What you are asked to do: Could you reproduce only the lines of the records starting with the line that contains "The image size is (1074, 854)." and going on through the line that contains "will [x=512, y=94].", including the requests, but with every coordinate in the answers scaled by 0.3 and rounded to whole numbers, halves up?

Record set:
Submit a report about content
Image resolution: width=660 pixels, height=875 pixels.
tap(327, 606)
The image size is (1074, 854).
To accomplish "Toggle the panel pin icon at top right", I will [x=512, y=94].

---

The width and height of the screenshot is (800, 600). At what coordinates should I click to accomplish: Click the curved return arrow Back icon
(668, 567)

The reply:
The image size is (1074, 854).
To accomplish "Toggle the panel pin icon at top right", I will [x=154, y=28].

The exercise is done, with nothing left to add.